> Information provided:

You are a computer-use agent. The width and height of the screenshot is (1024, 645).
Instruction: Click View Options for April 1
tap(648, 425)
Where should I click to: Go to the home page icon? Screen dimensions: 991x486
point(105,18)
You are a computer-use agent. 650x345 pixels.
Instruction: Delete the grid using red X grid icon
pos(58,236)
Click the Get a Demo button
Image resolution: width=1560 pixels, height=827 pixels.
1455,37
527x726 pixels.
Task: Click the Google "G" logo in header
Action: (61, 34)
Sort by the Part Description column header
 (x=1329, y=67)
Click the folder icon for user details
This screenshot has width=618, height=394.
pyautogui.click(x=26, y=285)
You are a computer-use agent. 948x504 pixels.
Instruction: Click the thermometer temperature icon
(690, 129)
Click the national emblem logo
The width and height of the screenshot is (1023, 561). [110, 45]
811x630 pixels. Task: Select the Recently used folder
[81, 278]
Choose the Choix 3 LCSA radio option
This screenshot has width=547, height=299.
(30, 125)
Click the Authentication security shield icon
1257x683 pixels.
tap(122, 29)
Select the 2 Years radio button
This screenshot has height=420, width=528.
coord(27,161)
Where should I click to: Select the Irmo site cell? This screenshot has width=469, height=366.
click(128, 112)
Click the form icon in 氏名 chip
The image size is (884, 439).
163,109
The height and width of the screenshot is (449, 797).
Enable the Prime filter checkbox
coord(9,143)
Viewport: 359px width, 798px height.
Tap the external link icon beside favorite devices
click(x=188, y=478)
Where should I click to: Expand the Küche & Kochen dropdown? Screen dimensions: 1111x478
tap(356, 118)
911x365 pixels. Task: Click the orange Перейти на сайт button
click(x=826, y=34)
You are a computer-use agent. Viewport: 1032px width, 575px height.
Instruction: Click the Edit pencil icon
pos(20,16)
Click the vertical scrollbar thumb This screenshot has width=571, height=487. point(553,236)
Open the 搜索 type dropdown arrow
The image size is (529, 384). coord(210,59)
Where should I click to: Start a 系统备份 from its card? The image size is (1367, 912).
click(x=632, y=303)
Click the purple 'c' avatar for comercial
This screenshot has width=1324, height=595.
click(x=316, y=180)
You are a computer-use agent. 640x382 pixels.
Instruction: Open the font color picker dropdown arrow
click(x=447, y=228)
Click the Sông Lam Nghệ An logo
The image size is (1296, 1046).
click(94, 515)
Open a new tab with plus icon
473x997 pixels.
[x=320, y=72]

> Exercise aim:
Lines in the data that hold "Viewport" must be located and copied.

> Answer box:
Viewport: 359px width, 798px height.
You are a computer-use agent. Viewport: 1032px width, 575px height.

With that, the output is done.